Heterogeneous photocatalysis consists of a sequence of reaction events co-occurring. Some reported mechanism includes five-step processes that contains (1) diffusion of reactant to the surface of the material, (2) adsorption on the surface, (3) reaction occurring on the surface, and (4) diffusion of products formed on the surface. [8, 10] The reaction medium includes H2O2, which generates OH free radicals. The proposed mechanism can be summarized as

$$\mathrm{Sr}/\mathrm{Cu}/\mathrm{MnO}+hv\to \mathrm{Sr}/\mathrm{Cu}/\mathrm{MnO}\left({{e}_{\mathrm{CB}}}^{-}\right)+\mathrm{Sr}/\mathrm{Cu}/\mathrm{MnO}\left({{h}_{\mathrm{VB}}}^{+}\right)$$
$$\mathrm{Sr}/\mathrm{Cu}/\mathrm{MnO}\left({{h}_{\mathrm{VB}}}^{+}\right)+{\mathrm{H}}_{2}\mathrm{O}\to \mathrm{Sr}/\mathrm{Cu}/\mathrm{MnO}+\mathrm{OH}+{\mathrm{H}}^{+}$$
$$\mathrm{Sr}/\mathrm{Cu}/\mathrm{MnO}\left({{h}_{\mathrm{VB}}}^{+}\right)+{\mathrm{OH}}^{-}\to \mathrm{Sr}/\mathrm{Cu}/\mathrm{MnO}+\mathrm{OH}$$
$$\mathrm{Sr}/\mathrm{Cu}/\mathrm{MnO}\left({{e}_{\mathrm{CB}}}^{-}\right)+{\mathrm{O}}_{2}+{\mathrm{H}}^{+}\to \mathrm{Sr}/\mathrm{Cu}/\mathrm{MnO}+{\mathrm{HO}}_{2}\to {{\mathrm{O}}_{2}}^{-}+{\mathrm{H}}^{+}$$
$$\mathrm{Sr}/\mathrm{Cu}/\mathrm{MnO}\left({{h}_{\mathrm{VB}}}^{+}\right)+\mathrm{dye}\to \mathrm{oxidation\;of\;dye}$$
$$\mathrm{OH}+\mathrm{dye}\to \mathrm{degradation\;of\;dye}$$

The catalytic efficiency of individual MnO, CuO, or SrO nanoparticles is known.
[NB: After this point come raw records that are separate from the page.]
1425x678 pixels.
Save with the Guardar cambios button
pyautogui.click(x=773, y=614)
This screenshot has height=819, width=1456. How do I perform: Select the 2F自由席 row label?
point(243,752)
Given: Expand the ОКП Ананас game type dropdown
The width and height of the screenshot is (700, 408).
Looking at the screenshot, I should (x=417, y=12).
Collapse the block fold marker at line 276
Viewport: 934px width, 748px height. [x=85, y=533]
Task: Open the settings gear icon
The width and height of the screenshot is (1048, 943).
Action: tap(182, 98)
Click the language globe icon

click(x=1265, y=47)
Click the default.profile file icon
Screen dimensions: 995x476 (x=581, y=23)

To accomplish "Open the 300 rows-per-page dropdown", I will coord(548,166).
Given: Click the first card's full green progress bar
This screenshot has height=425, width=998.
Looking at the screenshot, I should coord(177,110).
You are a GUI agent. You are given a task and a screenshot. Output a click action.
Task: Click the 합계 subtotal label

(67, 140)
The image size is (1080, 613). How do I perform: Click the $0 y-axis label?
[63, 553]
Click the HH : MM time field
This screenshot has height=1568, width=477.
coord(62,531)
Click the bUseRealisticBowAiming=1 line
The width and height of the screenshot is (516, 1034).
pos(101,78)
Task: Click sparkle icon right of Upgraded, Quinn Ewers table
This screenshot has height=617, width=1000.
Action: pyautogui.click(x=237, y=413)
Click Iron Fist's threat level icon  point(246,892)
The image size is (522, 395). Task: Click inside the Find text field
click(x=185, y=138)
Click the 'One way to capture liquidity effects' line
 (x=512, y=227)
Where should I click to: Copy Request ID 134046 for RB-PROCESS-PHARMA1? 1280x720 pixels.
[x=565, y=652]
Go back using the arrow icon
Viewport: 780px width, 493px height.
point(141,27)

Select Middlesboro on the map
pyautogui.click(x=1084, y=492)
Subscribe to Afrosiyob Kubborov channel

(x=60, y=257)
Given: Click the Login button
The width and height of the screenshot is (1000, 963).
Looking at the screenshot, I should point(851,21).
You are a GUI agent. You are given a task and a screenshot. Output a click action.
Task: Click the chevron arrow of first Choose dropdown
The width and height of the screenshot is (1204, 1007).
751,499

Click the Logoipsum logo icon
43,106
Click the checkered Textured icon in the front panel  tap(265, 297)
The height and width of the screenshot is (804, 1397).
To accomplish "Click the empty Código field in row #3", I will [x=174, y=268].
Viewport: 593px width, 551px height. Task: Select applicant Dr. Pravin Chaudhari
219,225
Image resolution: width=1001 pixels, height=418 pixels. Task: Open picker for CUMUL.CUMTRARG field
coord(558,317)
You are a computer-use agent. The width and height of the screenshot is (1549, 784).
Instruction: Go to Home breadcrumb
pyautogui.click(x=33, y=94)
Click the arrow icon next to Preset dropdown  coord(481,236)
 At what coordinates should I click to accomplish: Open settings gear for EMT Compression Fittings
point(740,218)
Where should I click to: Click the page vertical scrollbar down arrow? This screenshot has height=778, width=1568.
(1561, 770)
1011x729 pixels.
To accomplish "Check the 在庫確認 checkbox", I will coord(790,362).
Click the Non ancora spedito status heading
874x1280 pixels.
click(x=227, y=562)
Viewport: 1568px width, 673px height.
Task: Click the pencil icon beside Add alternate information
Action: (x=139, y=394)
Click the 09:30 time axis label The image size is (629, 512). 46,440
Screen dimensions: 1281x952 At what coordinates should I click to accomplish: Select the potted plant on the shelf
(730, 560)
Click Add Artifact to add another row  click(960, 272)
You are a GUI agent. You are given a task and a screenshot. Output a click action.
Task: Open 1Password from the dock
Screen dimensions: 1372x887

The surface modification with the presence of Sr/CuO/MnO seems to enhance the photocatalytic activity. The surface decoration can result in enhanced effect in photocatalytic activity.

5 Comparison with other works

The present work reported includes mixed metal oxide composite of Sr/Cu/MnO synthesized via co precipitation method. The efficiency of the photocatalyst is seen to be comparable with the other reported catalysts. The data has been summarized in Table 11

Table 11 Comparison of photocatalyst with other reported catalysts

6 Conclusion

Mixed Sr/Cu/MnO nano-oxide has been obtained via co-precipitation method using Carica papaya extract. The composite has the efficiency of degrading both malachite green (MG) and aniline blue (AB) in short period of time without acid. The mixed nano-oxide composite has been analyzed using XRD, SEM, TEM, and EDS techniques. The particle size lies in close agreement with the one calculated from the XRD data and TEM histogram diagrams. The Willamson–Hall plot constructed reveals the strain of the material to be 0.42711 and particle crystallinity index is calculated to be 4.036. The degradation of dyes has followed the photo-Fenton-like mechanism with H2O2 as an oxidant. It is observed that the catalyst has degraded 74.2% of aniline blue (AB) and 91.07% of malachite green (MG) dye, which are used on an industrial scale. The statistical approach has revealed that the complete degradation of both aniline blue (AB) and malachite green (MG) can be achieved at 180 and 152 min, respectively. From the results, it can be concluded that material is promising and can be categorized as one of the efficient nanocatalysts reported.